* **Problem**
Send back every record exactly.
--- Data for review ---
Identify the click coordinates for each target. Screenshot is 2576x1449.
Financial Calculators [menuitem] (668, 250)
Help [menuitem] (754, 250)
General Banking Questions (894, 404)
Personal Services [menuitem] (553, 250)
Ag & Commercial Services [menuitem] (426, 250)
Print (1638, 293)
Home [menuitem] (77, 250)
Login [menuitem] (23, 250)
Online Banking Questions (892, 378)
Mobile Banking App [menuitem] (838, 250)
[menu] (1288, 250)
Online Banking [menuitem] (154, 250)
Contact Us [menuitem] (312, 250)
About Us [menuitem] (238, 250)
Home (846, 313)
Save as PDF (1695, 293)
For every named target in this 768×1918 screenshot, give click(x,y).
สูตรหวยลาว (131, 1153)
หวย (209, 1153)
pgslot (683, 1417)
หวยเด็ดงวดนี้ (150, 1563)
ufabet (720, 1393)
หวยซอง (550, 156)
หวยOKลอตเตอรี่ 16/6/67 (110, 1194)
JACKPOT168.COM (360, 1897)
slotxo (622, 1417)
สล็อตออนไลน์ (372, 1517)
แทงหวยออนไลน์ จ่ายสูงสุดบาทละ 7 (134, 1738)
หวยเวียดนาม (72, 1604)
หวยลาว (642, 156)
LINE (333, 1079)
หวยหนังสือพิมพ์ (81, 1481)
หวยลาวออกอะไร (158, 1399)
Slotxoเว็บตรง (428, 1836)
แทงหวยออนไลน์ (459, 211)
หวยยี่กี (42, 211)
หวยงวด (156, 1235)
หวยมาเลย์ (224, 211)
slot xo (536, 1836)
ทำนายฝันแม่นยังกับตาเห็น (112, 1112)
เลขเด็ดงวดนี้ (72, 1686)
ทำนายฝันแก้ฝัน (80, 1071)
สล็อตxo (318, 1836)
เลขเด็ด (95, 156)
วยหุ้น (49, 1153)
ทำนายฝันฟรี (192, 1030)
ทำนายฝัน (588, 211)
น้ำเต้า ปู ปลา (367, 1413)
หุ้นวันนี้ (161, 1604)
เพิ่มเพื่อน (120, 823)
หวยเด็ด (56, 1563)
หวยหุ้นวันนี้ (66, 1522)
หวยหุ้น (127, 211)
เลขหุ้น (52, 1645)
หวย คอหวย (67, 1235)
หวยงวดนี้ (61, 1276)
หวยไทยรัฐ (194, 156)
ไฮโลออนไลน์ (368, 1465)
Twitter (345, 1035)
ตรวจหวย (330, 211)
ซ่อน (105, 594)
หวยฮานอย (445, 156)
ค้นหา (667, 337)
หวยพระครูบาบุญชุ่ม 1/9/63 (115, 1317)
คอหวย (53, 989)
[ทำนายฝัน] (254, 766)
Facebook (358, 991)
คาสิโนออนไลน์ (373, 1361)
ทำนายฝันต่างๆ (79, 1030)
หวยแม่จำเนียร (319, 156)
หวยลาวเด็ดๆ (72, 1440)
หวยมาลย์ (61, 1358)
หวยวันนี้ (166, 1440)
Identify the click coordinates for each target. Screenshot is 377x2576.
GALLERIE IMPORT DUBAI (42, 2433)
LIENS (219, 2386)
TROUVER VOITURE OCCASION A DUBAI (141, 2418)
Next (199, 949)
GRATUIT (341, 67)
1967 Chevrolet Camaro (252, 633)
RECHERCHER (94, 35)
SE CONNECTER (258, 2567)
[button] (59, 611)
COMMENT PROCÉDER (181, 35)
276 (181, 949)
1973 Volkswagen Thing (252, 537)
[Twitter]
---
* **Result**
Identify the click coordinates for each target. Screenshot is 2576x1449.
Financial Calculators [menuitem] (668, 250)
Help [menuitem] (754, 250)
General Banking Questions (894, 404)
Personal Services [menuitem] (553, 250)
Ag & Commercial Services [menuitem] (426, 250)
Print (1638, 293)
Home [menuitem] (77, 250)
Login [menuitem] (23, 250)
Online Banking Questions (892, 378)
Mobile Banking App [menuitem] (838, 250)
[menu] (1288, 250)
Online Banking [menuitem] (154, 250)
Contact Us [menuitem] (312, 250)
About Us [menuitem] (238, 250)
Home (846, 313)
Save as PDF (1695, 293)
For every named target in this 768×1918 screenshot, give click(x,y).
สูตรหวยลาว (131, 1153)
หวย (209, 1153)
pgslot (683, 1417)
หวยเด็ดงวดนี้ (150, 1563)
ufabet (720, 1393)
หวยซอง (550, 156)
หวยOKลอตเตอรี่ 16/6/67 (110, 1194)
JACKPOT168.COM (360, 1897)
slotxo (622, 1417)
สล็อตออนไลน์ (372, 1517)
แทงหวยออนไลน์ จ่ายสูงสุดบาทละ 7 (134, 1738)
หวยเวียดนาม (72, 1604)
หวยลาว (642, 156)
LINE (333, 1079)
หวยหนังสือพิมพ์ (81, 1481)
หวยลาวออกอะไร (158, 1399)
Slotxoเว็บตรง (428, 1836)
แทงหวยออนไลน์ (459, 211)
หวยยี่กี (42, 211)
หวยงวด (156, 1235)
หวยมาเลย์ (224, 211)
slot xo (536, 1836)
ทำนายฝันแม่นยังกับตาเห็น (112, 1112)
เลขเด็ดงวดนี้ (72, 1686)
ทำนายฝันแก้ฝัน (80, 1071)
สล็อตxo (318, 1836)
เลขเด็ด (95, 156)
วยหุ้น (49, 1153)
ทำนายฝันฟรี (192, 1030)
ทำนายฝัน (588, 211)
น้ำเต้า ปู ปลา (367, 1413)
หุ้นวันนี้ (161, 1604)
เพิ่มเพื่อน (120, 823)
หวยเด็ด (56, 1563)
หวยหุ้นวันนี้ (66, 1522)
หวยหุ้น (127, 211)
เลขหุ้น (52, 1645)
หวย คอหวย (67, 1235)
หวยงวดนี้ (61, 1276)
หวยไทยรัฐ (194, 156)
ไฮโลออนไลน์ (368, 1465)
Twitter (345, 1035)
ตรวจหวย (330, 211)
ซ่อน (105, 594)
หวยฮานอย (445, 156)
ค้นหา (667, 337)
หวยพระครูบาบุญชุ่ม 1/9/63 (115, 1317)
คอหวย (53, 989)
[ทำนายฝัน] (254, 766)
Facebook (358, 991)
คาสิโนออนไลน์ (373, 1361)
ทำนายฝันต่างๆ (79, 1030)
หวยแม่จำเนียร (319, 156)
หวยลาวเด็ดๆ (72, 1440)
หวยมาลย์ (61, 1358)
หวยวันนี้ (166, 1440)
Identify the click coordinates for each target. Screenshot is 377x2576.
GALLERIE IMPORT DUBAI (42, 2433)
LIENS (219, 2386)
TROUVER VOITURE OCCASION A DUBAI (141, 2418)
Next (199, 949)
GRATUIT (341, 67)
1967 Chevrolet Camaro (252, 633)
RECHERCHER (94, 35)
SE CONNECTER (258, 2567)
[button] (59, 611)
COMMENT PROCÉDER (181, 35)
276 (181, 949)
1973 Volkswagen Thing (252, 537)
[Twitter]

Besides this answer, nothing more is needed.